[Dataset Boundary: Start]

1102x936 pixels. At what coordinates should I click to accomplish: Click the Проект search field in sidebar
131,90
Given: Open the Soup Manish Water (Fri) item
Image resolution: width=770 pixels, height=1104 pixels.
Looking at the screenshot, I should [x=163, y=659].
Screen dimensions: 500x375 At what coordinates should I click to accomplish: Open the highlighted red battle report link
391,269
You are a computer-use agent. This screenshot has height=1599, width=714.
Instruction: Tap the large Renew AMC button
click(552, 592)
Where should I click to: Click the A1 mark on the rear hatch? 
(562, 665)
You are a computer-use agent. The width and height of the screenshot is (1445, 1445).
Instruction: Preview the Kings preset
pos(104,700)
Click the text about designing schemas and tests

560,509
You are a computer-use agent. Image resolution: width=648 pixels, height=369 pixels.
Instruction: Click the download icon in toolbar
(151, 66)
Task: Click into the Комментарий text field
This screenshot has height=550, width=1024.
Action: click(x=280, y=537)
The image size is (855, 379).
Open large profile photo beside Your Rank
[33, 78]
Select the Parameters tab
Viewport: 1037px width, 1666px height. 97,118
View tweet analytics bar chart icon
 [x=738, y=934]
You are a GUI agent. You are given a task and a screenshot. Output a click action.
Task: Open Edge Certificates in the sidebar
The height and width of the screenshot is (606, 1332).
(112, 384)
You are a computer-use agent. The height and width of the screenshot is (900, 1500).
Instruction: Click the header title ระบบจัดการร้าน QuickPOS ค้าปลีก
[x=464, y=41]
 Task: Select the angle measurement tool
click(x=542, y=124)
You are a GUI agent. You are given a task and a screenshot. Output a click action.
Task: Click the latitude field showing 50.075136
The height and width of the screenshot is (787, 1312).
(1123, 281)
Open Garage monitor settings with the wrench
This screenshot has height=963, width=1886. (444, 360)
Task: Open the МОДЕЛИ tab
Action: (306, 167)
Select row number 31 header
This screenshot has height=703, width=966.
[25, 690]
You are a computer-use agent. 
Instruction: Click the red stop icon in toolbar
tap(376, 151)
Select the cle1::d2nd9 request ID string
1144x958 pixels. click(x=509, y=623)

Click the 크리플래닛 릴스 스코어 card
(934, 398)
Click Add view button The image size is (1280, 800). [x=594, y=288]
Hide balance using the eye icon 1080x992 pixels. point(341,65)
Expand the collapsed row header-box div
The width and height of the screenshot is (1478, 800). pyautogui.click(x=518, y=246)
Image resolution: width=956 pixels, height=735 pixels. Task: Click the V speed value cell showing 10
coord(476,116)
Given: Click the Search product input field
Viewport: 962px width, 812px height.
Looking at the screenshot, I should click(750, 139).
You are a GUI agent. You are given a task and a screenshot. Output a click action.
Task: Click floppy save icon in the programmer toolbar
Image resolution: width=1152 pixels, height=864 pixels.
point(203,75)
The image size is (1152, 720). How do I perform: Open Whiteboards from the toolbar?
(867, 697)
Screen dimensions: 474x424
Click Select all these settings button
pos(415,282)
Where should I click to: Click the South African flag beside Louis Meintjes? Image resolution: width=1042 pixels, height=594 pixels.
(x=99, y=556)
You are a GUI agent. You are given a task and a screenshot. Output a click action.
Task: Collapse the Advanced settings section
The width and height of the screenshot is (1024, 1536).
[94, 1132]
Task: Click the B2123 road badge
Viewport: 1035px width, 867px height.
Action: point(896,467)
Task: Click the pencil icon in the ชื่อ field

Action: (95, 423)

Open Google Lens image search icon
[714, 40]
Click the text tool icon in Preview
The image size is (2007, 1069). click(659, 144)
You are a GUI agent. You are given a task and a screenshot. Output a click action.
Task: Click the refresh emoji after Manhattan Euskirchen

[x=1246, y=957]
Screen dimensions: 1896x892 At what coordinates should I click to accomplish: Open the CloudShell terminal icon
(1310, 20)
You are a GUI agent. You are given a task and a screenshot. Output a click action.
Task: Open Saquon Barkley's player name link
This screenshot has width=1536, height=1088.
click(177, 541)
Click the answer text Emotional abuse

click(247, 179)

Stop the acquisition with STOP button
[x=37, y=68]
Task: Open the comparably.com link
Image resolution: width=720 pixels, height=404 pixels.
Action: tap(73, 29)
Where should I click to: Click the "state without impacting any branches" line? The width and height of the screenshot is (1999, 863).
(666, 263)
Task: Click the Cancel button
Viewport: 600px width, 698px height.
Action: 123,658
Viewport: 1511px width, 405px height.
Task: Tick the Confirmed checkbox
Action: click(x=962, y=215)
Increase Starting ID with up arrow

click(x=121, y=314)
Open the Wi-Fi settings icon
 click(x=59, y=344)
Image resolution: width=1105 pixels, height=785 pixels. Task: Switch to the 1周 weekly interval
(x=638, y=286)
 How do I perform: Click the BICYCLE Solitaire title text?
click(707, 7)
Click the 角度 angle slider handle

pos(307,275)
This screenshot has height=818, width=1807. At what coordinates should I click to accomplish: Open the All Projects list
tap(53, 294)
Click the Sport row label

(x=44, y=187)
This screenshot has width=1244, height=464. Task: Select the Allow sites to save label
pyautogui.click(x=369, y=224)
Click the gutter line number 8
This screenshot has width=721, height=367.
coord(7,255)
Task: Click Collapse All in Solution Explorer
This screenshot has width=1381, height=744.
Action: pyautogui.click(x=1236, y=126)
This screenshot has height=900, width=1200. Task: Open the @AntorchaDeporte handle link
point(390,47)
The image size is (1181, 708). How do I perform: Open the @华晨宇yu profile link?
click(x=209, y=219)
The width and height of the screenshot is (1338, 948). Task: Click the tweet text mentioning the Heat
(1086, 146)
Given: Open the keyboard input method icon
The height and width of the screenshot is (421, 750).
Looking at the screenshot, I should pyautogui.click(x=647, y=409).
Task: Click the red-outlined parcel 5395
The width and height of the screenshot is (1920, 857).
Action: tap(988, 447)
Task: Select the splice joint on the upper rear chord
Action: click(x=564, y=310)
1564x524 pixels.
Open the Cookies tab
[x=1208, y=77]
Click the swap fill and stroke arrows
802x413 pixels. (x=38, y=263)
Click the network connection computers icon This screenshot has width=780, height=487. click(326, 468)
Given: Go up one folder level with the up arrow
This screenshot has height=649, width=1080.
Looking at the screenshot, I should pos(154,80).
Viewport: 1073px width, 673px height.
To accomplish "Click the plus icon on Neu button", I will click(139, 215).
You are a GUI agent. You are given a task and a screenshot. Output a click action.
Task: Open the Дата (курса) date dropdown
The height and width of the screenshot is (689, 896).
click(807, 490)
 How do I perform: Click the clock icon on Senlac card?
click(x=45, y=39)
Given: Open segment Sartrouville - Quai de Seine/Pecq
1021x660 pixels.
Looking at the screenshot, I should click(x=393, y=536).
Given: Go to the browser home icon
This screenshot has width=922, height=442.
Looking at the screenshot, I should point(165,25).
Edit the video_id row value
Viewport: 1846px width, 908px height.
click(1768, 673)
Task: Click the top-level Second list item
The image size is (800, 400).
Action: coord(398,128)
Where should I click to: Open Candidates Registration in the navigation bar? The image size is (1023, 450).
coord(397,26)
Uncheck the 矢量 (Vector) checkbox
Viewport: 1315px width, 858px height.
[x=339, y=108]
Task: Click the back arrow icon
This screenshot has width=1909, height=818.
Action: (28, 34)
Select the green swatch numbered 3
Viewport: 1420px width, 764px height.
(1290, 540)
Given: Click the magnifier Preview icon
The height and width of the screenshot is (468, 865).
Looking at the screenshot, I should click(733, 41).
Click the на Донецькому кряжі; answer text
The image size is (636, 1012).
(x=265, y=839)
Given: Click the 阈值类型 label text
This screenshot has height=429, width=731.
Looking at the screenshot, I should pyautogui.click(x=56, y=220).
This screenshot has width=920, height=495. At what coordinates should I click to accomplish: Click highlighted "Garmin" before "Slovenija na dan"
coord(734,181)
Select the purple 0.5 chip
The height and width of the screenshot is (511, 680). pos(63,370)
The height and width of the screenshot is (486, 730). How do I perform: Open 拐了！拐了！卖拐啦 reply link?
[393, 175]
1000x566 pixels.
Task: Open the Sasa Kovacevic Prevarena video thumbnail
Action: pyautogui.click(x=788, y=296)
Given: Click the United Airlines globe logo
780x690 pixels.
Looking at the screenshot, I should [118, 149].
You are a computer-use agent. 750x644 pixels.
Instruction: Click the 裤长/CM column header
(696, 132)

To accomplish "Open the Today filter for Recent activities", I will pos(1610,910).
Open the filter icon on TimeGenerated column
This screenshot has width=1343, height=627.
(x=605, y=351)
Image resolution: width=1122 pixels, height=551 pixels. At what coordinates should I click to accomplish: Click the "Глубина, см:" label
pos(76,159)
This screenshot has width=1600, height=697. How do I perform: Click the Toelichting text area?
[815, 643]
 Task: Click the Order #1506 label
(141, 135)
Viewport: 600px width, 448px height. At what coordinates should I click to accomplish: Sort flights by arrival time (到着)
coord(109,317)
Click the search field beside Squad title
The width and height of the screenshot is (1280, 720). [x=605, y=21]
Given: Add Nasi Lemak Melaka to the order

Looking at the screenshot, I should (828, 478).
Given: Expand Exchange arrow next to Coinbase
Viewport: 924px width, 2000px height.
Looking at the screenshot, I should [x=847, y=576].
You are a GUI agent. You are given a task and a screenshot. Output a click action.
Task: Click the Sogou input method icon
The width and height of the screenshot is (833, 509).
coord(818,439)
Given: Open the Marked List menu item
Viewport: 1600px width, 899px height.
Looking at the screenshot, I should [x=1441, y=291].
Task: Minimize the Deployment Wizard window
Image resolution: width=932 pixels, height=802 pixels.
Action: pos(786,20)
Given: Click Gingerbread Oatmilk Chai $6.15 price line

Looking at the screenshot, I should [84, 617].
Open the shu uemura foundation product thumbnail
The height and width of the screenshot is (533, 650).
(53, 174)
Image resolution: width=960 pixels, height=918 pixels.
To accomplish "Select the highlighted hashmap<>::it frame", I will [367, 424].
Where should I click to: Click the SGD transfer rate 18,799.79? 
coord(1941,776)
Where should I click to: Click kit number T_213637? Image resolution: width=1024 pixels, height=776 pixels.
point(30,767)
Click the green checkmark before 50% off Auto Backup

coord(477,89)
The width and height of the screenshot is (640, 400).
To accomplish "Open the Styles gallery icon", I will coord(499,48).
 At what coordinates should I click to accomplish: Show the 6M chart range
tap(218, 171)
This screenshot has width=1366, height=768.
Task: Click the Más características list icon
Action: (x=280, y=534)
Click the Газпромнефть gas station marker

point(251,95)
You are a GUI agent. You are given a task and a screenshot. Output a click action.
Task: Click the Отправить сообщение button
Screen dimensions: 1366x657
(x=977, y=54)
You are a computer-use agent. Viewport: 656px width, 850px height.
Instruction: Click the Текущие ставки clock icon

[Dataset Boundary: End]

What you need to do:
Nothing but a number is wanted: report how many lines in the entries above contain the string "method".

Task answer:
2